Dumbbell Shoulder Press: You can use moderately heavy weight on this move before you jump into the high-volume, density-packed supersets and giant sets to come. Pyramid your weight, meaning, go heavier on each successive set.
Arnold Dumbbell Press: This is the first of a triset designed to blast your side delts. By not locking out your elbows, you can keep a ton of tension on those side delts.
Standing Barbell Press Behind Neck: Using a wide grip on this exercise turns it into what Thomas calls a "Y" press. Combining the wide grip with a rhythmic tempo helps keep tension on your shoulders through the entire rep range.
Lateral Raise: When Thomas performs lateral raises, he likes to flare his shoulders and lats. He says this engages his side delts more effectively.
Face Pull: Thomas uses the face pull to pre-fatigue his rear delts. Don't try to move too much weight on this exercise. As Thomas points out, the rear delt is a very small muscle and it takes a precise range of motion and movement pattern to get it to pre-fatigue and engage. Put on big weight and your traps will jump in, which you don't want. Use moderate weight and focus on form.
Bent-Over Dumbbell Rear-Delt Raise with Head on Bench: Thomas does this without the bench support, which just adds some extra protection for your back. As with the face pull, use a weight that allows you to target that smaller rear delt muscle.

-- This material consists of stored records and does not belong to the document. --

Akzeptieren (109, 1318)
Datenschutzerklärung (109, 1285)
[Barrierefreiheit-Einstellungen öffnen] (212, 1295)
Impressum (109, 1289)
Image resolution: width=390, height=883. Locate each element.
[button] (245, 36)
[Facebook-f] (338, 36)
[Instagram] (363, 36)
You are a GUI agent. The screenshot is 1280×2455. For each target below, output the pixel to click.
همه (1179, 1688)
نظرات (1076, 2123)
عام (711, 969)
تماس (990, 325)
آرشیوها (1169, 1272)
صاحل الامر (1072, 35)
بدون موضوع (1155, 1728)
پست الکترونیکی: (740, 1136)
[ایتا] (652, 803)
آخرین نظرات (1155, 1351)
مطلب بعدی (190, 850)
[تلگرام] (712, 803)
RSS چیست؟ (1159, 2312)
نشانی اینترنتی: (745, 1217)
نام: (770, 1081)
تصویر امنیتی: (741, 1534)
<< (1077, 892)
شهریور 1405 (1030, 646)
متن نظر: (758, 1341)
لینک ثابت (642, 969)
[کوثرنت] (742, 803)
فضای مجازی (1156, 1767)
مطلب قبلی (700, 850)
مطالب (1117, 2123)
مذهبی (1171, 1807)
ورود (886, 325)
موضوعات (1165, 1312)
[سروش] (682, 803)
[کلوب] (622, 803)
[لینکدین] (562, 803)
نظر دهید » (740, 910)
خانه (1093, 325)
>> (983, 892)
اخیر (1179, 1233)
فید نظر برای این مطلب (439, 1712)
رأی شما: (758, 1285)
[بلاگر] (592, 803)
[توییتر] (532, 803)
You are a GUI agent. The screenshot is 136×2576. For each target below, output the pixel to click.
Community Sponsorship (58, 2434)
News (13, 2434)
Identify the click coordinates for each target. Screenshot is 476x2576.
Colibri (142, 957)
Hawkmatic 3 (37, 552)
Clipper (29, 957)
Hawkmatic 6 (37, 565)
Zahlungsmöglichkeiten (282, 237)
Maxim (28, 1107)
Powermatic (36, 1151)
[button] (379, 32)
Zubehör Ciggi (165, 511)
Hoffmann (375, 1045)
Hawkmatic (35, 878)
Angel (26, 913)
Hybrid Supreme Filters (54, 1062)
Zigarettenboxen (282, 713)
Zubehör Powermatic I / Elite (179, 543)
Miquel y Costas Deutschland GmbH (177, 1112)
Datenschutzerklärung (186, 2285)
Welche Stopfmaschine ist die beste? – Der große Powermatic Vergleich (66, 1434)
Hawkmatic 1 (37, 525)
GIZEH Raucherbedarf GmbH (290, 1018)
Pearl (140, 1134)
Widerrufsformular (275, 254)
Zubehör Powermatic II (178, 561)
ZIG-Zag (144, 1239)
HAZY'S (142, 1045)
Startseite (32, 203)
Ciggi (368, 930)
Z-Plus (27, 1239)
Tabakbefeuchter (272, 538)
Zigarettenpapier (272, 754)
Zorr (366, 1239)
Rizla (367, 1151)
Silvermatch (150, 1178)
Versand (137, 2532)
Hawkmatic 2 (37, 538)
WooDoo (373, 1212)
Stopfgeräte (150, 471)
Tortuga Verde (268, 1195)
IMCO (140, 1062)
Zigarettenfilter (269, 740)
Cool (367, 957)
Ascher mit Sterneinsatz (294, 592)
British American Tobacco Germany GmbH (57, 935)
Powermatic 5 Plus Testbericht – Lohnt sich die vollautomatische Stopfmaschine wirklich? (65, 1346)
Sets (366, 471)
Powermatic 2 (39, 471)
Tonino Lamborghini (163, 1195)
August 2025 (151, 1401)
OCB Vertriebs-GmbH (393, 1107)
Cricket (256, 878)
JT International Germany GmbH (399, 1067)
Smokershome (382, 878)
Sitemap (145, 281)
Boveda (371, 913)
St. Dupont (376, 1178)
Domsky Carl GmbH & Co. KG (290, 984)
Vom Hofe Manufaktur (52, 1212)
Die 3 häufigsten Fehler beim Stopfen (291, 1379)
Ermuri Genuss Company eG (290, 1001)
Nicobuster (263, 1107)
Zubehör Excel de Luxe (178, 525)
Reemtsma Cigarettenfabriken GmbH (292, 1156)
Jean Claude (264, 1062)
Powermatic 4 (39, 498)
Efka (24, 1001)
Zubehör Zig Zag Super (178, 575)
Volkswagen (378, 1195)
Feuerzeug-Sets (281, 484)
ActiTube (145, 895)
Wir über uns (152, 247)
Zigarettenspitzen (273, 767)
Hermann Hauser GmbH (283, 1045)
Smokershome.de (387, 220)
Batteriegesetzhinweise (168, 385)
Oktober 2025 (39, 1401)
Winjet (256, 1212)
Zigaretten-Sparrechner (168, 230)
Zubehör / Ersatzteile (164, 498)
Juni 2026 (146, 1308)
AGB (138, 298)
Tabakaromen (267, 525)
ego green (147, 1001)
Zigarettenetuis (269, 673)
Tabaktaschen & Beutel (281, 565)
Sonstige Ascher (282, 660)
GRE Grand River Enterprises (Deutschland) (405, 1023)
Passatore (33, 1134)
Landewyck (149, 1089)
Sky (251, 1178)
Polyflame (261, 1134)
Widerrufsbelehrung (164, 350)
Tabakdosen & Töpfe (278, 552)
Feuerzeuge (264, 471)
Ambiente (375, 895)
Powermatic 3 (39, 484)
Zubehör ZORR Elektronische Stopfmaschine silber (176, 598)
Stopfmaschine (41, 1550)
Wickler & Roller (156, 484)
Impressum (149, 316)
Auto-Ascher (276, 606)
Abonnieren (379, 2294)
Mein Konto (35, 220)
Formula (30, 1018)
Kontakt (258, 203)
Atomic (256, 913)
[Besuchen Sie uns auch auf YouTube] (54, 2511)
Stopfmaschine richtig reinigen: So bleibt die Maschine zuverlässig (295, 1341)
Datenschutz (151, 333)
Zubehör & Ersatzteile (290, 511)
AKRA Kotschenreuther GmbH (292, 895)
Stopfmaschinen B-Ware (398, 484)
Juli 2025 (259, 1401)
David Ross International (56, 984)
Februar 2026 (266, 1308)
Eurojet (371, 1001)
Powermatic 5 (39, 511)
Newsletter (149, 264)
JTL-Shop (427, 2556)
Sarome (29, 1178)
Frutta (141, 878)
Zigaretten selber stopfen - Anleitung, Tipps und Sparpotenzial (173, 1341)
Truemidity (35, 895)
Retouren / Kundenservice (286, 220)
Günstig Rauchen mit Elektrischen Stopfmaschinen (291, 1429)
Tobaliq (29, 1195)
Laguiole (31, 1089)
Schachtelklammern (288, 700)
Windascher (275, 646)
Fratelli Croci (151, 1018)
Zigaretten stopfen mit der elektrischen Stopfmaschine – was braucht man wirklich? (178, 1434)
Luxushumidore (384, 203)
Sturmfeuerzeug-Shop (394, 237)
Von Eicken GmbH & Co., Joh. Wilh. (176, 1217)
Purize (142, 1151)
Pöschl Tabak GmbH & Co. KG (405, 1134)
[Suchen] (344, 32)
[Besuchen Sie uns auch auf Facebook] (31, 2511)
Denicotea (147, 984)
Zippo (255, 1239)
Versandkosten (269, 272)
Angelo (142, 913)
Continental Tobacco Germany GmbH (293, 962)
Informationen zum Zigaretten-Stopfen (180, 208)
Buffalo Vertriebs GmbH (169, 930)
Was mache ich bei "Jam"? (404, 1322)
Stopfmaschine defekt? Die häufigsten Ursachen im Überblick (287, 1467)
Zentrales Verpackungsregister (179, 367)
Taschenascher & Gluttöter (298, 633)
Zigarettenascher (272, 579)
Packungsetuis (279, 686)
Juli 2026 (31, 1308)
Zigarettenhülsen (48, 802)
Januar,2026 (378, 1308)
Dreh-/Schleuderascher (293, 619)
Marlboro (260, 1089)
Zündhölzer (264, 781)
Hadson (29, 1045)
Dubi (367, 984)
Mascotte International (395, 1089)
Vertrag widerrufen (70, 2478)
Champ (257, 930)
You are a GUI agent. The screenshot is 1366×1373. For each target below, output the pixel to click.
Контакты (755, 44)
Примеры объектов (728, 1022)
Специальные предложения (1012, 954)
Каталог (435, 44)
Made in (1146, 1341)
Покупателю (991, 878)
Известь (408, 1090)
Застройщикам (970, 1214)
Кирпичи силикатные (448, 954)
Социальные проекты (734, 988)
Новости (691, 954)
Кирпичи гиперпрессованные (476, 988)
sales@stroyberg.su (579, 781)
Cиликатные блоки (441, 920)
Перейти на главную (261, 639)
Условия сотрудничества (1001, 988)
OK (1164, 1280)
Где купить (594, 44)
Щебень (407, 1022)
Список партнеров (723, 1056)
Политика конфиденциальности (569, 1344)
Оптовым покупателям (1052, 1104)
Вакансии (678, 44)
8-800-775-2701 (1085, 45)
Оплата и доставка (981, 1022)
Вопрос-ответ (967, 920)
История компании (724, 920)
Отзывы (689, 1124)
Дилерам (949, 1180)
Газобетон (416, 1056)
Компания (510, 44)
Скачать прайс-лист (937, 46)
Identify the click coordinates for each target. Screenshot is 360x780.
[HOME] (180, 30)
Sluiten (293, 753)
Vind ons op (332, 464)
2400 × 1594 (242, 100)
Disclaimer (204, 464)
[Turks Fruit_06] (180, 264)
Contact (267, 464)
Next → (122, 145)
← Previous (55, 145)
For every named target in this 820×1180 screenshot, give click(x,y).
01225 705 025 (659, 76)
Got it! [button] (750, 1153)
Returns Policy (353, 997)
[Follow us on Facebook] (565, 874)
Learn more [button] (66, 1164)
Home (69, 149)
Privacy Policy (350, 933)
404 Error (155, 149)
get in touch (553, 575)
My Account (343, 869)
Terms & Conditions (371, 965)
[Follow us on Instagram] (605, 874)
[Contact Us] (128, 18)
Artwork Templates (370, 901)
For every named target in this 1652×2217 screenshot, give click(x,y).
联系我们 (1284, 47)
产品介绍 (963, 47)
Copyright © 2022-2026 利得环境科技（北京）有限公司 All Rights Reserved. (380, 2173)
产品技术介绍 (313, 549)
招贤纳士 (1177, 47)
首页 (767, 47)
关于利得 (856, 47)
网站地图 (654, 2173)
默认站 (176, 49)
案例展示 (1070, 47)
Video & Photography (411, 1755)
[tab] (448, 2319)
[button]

Triceps Push-down with V-Bar Attachment: Start your triceps superset using the V-bar to help you get into a neutral grip for this exercise. The idea is to touch your biceps with your forearms to fully lengthen your triceps muscle. As you press down, slightly twist your thumb downward to engage the long head of the triceps.
Bench Dip: Thomas sees a lot of lifters slapping 45 after 45 onto their waists to do these dips. Instead, he focuses on the contraction at the top of the range to blast and fatigue the muscle. Do it that way and you won't have to add all those weights to get the job done.
Reverse Barbell Curl: Now it's time for a biceps superset. Thomas starts with the reverse curl to pre-fatigue the forearms and the biceps before moving into the standard barbell curl. Targeting the overlooked forearm will help you develop your entire arm, not just the big guns.
Barbell Curl: With your forearms pre-fatigued, take this classic exercise to failure.
Seated Triceps Press: At the bottom of the triceps press range, where the triceps is fully lengthened, Thomas likes to allow the weight to pull his arm back slightly—but only slightly. This offers a deeper stretch before he raises the weight up and contracts the muscle. This movement can place considerable stress on your elbow, so don't let the weight fall too low.
Flexor Incline Dumbbell Curls: Thomas' intention with this last exercise is to completely blow out the biceps and take them to complete failure. To do this as a "21" means to do 7 partial reps at the bottom of the motion, 7 partial reps at the top of the motion, then 7 full reps from top to bottom. Take it easy on the weight selection for this exercise. With 63 reps ahead of you, you need to choose a weight that allows you to maintain form until the finish.
Thomas likes to start these exercises using conservative weights, then move up gradually. When he's getting ready for a photo shoot or a competition, he'll do this workout every five to seven days to while retaining as much muscle tissue as possible.